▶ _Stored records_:

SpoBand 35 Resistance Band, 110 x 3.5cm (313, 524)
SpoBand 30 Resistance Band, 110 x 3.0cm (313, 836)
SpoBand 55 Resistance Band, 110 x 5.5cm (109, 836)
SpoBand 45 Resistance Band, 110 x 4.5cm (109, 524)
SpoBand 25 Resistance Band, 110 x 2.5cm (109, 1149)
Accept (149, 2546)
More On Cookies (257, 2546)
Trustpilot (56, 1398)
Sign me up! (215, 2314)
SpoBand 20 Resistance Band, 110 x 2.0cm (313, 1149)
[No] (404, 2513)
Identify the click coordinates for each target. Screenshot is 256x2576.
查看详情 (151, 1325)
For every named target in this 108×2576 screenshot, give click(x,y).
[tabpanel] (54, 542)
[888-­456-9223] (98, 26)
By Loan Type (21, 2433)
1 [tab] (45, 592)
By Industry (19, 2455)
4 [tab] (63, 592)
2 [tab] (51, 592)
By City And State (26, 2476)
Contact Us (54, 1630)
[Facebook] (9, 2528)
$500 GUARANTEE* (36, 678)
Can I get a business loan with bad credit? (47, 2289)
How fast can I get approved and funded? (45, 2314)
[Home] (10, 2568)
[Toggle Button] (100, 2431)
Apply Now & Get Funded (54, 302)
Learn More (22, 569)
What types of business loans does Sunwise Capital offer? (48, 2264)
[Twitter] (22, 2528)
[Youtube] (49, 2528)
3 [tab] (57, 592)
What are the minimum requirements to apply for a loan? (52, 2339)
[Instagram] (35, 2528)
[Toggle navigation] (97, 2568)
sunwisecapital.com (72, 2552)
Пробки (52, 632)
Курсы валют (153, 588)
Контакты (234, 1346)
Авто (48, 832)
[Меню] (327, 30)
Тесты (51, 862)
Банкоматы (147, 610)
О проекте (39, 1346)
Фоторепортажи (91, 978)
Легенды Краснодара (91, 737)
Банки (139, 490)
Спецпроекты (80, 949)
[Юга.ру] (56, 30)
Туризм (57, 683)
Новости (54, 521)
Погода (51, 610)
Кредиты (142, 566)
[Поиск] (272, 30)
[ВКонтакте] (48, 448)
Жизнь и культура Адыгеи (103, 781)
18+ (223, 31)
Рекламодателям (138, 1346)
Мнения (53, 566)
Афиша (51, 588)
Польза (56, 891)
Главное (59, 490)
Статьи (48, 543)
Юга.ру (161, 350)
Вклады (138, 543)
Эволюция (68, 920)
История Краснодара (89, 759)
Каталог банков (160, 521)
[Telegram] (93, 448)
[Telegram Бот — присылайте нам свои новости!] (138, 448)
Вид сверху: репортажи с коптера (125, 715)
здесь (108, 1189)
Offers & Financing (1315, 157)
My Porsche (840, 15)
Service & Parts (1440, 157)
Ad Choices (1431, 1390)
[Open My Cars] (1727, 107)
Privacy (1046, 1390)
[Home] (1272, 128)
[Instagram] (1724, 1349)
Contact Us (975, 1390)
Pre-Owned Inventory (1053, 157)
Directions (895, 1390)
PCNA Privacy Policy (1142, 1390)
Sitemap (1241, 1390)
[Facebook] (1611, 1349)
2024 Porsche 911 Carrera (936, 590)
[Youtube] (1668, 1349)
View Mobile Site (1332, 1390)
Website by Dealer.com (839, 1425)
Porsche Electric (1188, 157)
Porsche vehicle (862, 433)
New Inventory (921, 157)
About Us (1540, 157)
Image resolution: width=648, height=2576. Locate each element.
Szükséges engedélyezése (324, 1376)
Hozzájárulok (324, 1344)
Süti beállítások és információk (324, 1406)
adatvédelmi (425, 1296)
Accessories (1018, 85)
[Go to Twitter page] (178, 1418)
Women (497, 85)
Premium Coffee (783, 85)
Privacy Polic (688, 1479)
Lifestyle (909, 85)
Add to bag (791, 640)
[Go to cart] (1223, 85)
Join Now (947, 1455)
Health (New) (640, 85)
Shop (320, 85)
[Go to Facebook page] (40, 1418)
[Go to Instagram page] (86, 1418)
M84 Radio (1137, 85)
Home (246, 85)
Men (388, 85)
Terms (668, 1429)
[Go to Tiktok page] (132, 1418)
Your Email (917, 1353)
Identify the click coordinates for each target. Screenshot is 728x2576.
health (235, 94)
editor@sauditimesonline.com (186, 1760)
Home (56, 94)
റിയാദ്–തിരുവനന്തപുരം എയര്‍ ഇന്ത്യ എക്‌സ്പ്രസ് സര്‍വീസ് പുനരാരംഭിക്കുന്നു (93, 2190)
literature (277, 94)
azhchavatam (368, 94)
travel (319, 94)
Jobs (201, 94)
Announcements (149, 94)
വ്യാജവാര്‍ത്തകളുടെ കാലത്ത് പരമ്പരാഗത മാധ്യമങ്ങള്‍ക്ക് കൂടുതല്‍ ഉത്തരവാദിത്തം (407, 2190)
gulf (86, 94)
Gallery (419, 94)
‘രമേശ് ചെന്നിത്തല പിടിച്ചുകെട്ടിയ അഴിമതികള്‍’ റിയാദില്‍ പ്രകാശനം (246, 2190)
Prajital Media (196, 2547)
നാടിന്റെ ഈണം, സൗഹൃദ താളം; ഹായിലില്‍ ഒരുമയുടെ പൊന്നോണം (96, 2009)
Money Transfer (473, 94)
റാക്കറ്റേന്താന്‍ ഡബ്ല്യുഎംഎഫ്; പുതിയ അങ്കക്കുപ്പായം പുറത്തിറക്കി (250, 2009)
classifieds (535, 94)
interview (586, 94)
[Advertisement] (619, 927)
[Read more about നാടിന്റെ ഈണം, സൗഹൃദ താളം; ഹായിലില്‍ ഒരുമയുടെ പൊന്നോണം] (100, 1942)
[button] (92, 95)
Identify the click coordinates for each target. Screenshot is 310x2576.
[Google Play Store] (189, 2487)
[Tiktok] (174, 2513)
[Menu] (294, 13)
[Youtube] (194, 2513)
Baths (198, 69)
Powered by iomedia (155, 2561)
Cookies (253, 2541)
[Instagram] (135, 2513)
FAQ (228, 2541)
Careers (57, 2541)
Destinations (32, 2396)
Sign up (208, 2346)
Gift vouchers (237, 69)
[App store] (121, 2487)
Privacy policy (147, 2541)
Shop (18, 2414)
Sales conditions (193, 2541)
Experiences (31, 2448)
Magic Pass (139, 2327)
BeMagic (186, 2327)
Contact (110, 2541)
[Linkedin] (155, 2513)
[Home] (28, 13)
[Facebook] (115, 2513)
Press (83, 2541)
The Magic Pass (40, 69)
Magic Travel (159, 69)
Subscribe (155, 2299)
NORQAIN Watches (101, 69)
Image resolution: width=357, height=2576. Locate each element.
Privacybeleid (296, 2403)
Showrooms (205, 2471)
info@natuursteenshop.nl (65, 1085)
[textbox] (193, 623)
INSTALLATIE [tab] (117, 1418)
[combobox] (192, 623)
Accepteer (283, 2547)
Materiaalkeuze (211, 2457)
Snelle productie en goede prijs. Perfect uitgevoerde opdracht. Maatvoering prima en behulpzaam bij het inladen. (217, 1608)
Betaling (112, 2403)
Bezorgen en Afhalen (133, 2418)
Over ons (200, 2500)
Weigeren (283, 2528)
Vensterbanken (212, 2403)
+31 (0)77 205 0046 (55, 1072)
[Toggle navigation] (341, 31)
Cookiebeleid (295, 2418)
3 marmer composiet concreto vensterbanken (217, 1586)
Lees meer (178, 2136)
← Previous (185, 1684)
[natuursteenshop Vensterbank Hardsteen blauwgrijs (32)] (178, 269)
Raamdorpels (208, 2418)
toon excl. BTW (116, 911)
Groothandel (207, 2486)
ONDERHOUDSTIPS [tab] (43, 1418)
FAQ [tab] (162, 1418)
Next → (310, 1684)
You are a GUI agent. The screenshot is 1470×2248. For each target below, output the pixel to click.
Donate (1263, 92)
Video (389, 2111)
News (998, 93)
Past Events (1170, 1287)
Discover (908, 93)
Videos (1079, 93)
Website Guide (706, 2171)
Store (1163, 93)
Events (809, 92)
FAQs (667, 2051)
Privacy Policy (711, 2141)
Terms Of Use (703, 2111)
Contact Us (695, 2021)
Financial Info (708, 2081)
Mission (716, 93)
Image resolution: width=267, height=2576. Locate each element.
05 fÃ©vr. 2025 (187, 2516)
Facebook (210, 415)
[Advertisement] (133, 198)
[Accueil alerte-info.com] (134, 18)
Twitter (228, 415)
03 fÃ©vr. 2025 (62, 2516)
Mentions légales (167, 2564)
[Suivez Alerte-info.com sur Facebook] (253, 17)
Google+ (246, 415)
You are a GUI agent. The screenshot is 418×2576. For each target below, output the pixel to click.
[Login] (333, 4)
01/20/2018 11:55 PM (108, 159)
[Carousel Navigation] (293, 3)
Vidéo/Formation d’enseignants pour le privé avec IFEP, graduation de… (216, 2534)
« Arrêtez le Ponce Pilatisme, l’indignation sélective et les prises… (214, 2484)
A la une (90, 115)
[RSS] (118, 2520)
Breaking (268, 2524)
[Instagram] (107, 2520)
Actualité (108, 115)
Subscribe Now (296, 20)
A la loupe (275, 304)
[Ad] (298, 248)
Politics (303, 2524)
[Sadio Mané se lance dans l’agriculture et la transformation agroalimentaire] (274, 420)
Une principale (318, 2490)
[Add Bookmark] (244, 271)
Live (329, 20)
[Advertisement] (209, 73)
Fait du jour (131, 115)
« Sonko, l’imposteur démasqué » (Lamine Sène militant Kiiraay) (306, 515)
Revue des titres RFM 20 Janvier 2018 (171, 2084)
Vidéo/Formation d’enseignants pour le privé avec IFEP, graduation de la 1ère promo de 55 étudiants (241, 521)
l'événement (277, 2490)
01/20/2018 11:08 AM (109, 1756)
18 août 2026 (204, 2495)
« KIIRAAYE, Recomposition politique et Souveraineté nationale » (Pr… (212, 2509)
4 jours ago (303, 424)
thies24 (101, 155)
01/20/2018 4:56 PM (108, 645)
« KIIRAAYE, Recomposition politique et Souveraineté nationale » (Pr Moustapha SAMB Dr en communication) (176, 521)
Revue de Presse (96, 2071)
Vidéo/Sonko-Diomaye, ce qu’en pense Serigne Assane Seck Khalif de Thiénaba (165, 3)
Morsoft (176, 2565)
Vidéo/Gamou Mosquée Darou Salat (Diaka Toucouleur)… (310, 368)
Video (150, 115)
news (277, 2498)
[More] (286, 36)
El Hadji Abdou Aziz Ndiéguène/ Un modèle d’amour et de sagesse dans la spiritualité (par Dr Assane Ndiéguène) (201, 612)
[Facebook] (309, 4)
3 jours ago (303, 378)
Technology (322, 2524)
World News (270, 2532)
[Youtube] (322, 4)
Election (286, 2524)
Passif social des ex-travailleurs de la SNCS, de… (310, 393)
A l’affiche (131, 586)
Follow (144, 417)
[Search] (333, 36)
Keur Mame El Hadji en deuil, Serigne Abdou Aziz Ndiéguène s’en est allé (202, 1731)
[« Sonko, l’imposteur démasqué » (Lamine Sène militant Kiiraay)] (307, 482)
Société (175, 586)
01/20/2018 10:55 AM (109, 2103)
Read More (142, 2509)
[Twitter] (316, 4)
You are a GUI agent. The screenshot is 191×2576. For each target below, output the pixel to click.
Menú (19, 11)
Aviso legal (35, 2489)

▶ _WHAT YOU NEED TO DO_: Set down precisely the lines above between the line holding "[Twitter] (22, 2528)" and the line holding "View Mobile Site (1332, 1390)", inclusive, and nothing beyond them.

▶ _TASK OUTPUT_:
[Twitter] (22, 2528)
[Youtube] (49, 2528)
3 [tab] (57, 592)
What are the minimum requirements to apply for a loan? (52, 2339)
[Instagram] (35, 2528)
[Toggle navigation] (97, 2568)
sunwisecapital.com (72, 2552)
Пробки (52, 632)
Курсы валют (153, 588)
Контакты (234, 1346)
Авто (48, 832)
[Меню] (327, 30)
Тесты (51, 862)
Банкоматы (147, 610)
О проекте (39, 1346)
Фоторепортажи (91, 978)
Легенды Краснодара (91, 737)
Банки (139, 490)
Спецпроекты (80, 949)
[Юга.ру] (56, 30)
Туризм (57, 683)
Новости (54, 521)
Погода (51, 610)
Кредиты (142, 566)
[Поиск] (272, 30)
[ВКонтакте] (48, 448)
Жизнь и культура Адыгеи (103, 781)
18+ (223, 31)
Рекламодателям (138, 1346)
Мнения (53, 566)
Афиша (51, 588)
Польза (56, 891)
Главное (59, 490)
Статьи (48, 543)
Юга.ру (161, 350)
Вклады (138, 543)
Эволюция (68, 920)
История Краснодара (89, 759)
Каталог банков (160, 521)
[Telegram] (93, 448)
[Telegram Бот — присылайте нам свои новости!] (138, 448)
Вид сверху: репортажи с коптера (125, 715)
здесь (108, 1189)
Offers & Financing (1315, 157)
My Porsche (840, 15)
Service & Parts (1440, 157)
Ad Choices (1431, 1390)
[Open My Cars] (1727, 107)
Privacy (1046, 1390)
[Home] (1272, 128)
[Instagram] (1724, 1349)
Contact Us (975, 1390)
Pre-Owned Inventory (1053, 157)
Directions (895, 1390)
PCNA Privacy Policy (1142, 1390)
Sitemap (1241, 1390)
[Facebook] (1611, 1349)
2024 Porsche 911 Carrera (936, 590)
[Youtube] (1668, 1349)
View Mobile Site (1332, 1390)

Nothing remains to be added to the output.